--- start of Records provided ---

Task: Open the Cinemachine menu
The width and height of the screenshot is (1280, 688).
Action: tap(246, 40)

--- end of Records provided ---
--- start of Records provided ---

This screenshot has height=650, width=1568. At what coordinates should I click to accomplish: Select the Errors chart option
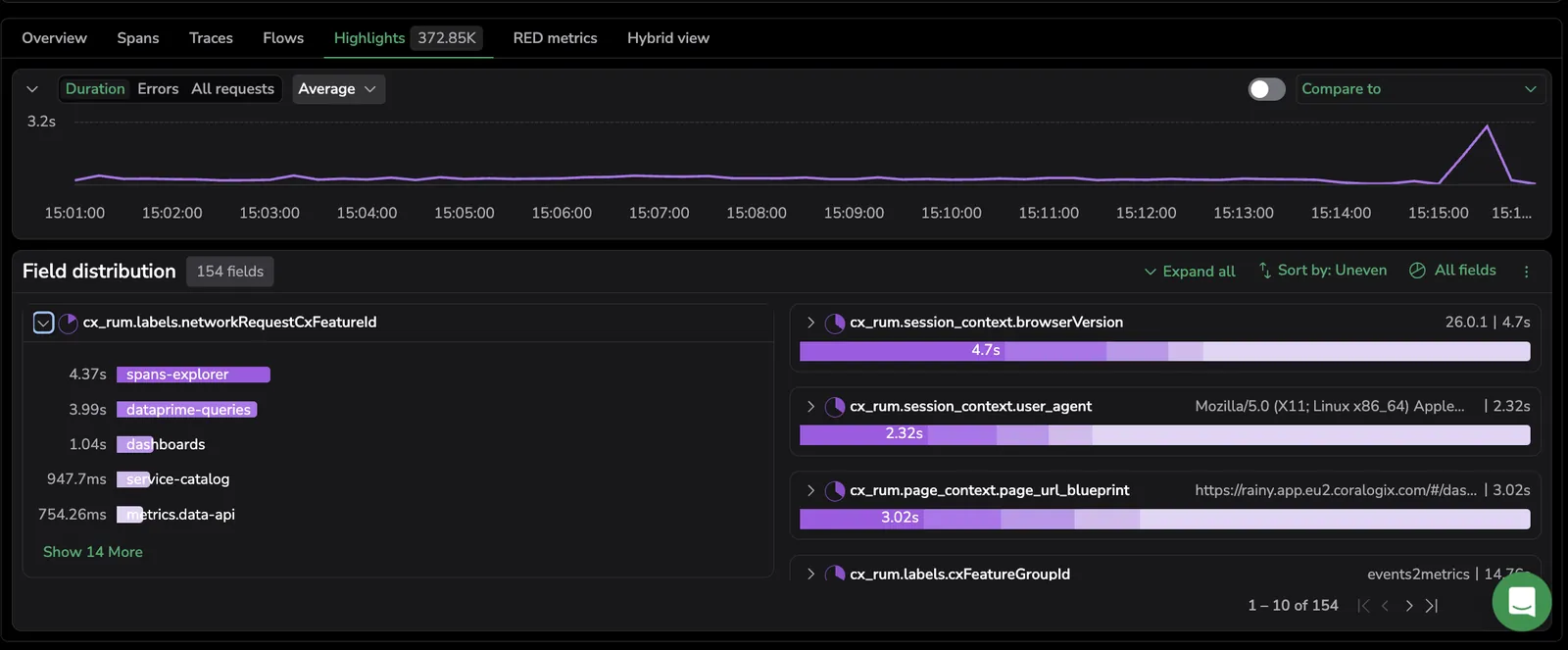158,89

--- end of Records provided ---
--- start of Records provided ---

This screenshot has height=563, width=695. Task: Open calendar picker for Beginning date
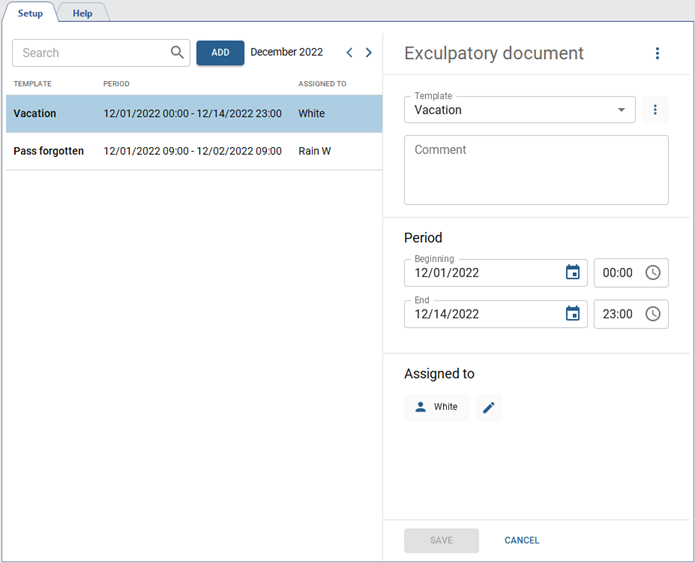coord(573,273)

--- end of Records provided ---

> [What is needed]:
Write out the entries word for word, beginning at the line that contains "This screenshot has height=563, width=695." and stopping after the line that contains "coord(573,273)". Leave the pictures out.

> [Expected output]:
This screenshot has height=563, width=695. Task: Open calendar picker for Beginning date
coord(573,273)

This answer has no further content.